* **Text section**:
IJ CENTRAL; ADOPT LINKS; DIGITAL DIASPORA
(Artists: The Bay Area Video Coalition (BAVC) Producers Institute Fellows, Paco De Onis, Deane Liam, and Thomas Allen Harris)
The Producers Institute for New Media Technologies at BAVC is a residency program for independent producers to develop and prototype a multiplatform, interactive project informed by a social justice documentary. The participants adapt their content for video game applications, media rich maps, interactive timelines, mobile streaming, virtual communities, and social media networks. This special presentation will spotlight three works: IJ Central, by Paco De Onis, producer of The Reckoning: The Battle for the International Criminal Court; AdoptLinks, by filmmaker Deanne Liam, which is based on her upcoming feature, Precious Objects of Desire; and Digital Diaspora Family Reunion, by Thomas Allen Harris which is based on his upcoming feature documentary, Through A Lens Darkly: Black Photographers and the Emergence of a People.

LUNCHFILM: FILM BEFORE FOOD (Filmmakers: Various independent filmmakers)
Truly independent films are made from the gut. Mike Plante’s Lunchfilm concept is basic: a filmmaker is taken out to lunch and in exchange, the filmmaker agrees to make a short film. The budget– the same cost as the lunch. A contract is drawn up on a napkin and includes both rules and ideas for inspiration. At times poetically real or languidly artistic, the resulting Lunchfilms offer a variety of stunning tastes.

The participating filmmakers are Tom Barndt, Martha Colburn, Sean Conway, David Fenster and David, Nordstrom, Jim Finn, Mike Gibisser, Bobcat Goldthwait, Brent Green, Sam Green, Braden King, George Kuchar, Lee Lynch and Naomi Uman, Jake Mahaffy, Nicolas McCarthy, Sarah Soquel Morhaim, Ricardo Rivera, Kelly Sears, Jennifer Shainin and Randy Walker, and Anonymous.

THE WORKS OF MARIA MARSHALL (Artist: Maria Marshall)
London based artist, Maria Marshall’s disturbing and gorgeously composed video projections provoke the psychological dimensions of cinema. Often violent and always visually charming, Marshall has made more than 35 installations and frequently uses her two sons in the main roles. Marshall’s work tackles the fundamental subjects of motherhood, socialization, and life experience and takes us back to the world of childhood as a pretext in order to evoke the anxiety of adults. Hypnotic in effect, Marshall’s films employ digital technology to create disturbing images such as a video portrait of her young son smoking, or a piece in which Marshall’s skin literally crawls.

THE COMPOSERS LAB EXPERIMENTS: METAMORPHOSES (Artists: Gingger Shankar and //a73)
The Composer’s Lab Experiments at New Frontier feature collaboration between musician, Gingger Shankar and filmmakers A.J. Lara and Arthur Hyde. In their multimedia performance, Metamorphoses, Gingger Shankar and special guest musicians will elegantly score the walls of time and space. The musicians will test the boundaries of organic versus electronic music, in search of where the two meet.

* **Exercise task A**:
Set down the passage of the program notes that opens with the words containing "LUNCHFILM: FILM BEFORE" and closes with "Walker, and Anonymous.".
* **Exercise task B**:
According to the program notes, how many installations has Maria Marshall made?
The material after this point is separate from the program notes.

* **Given information**:
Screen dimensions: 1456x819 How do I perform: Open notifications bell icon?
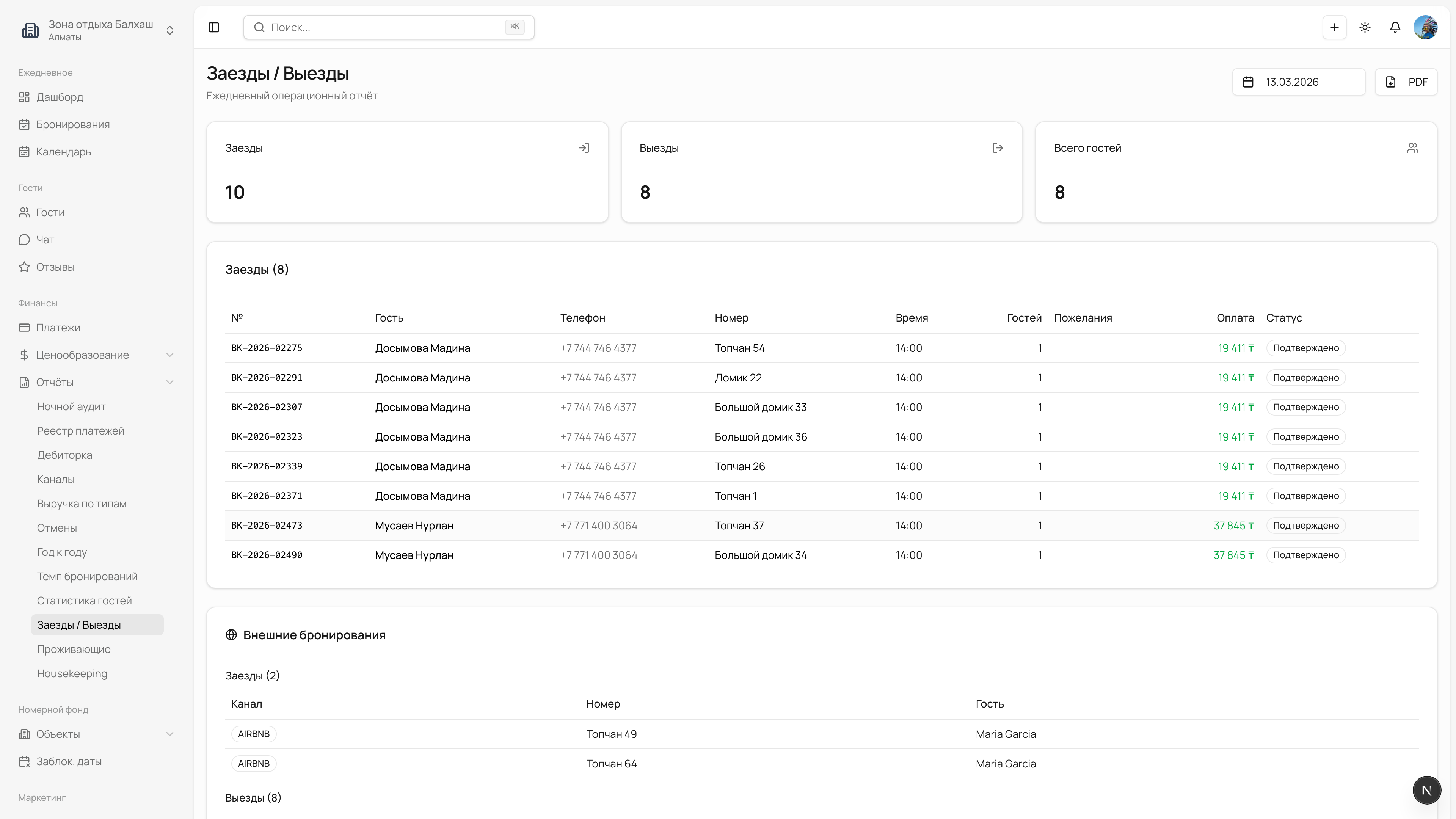(1395, 27)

* **Full response A**:
LUNCHFILM: FILM BEFORE FOOD (Filmmakers: Various independent filmmakers)
Truly independent films are made from the gut. Mike Plante’s Lunchfilm concept is basic: a filmmaker is taken out to lunch and in exchange, the filmmaker agrees to make a short film. The budget– the same cost as the lunch. A contract is drawn up on a napkin and includes both rules and ideas for inspiration. At times poetically real or languidly artistic, the resulting Lunchfilms offer a variety of stunning tastes.

The participating filmmakers are Tom Barndt, Martha Colburn, Sean Conway, David Fenster and David, Nordstrom, Jim Finn, Mike Gibisser, Bobcat Goldthwait, Brent Green, Sam Green, Braden King, George Kuchar, Lee Lynch and Naomi Uman, Jake Mahaffy, Nicolas McCarthy, Sarah Soquel Morhaim, Ricardo Rivera, Kelly Sears, Jennifer Shainin and Randy Walker, and Anonymous.

* **Full response B**:
More than 35.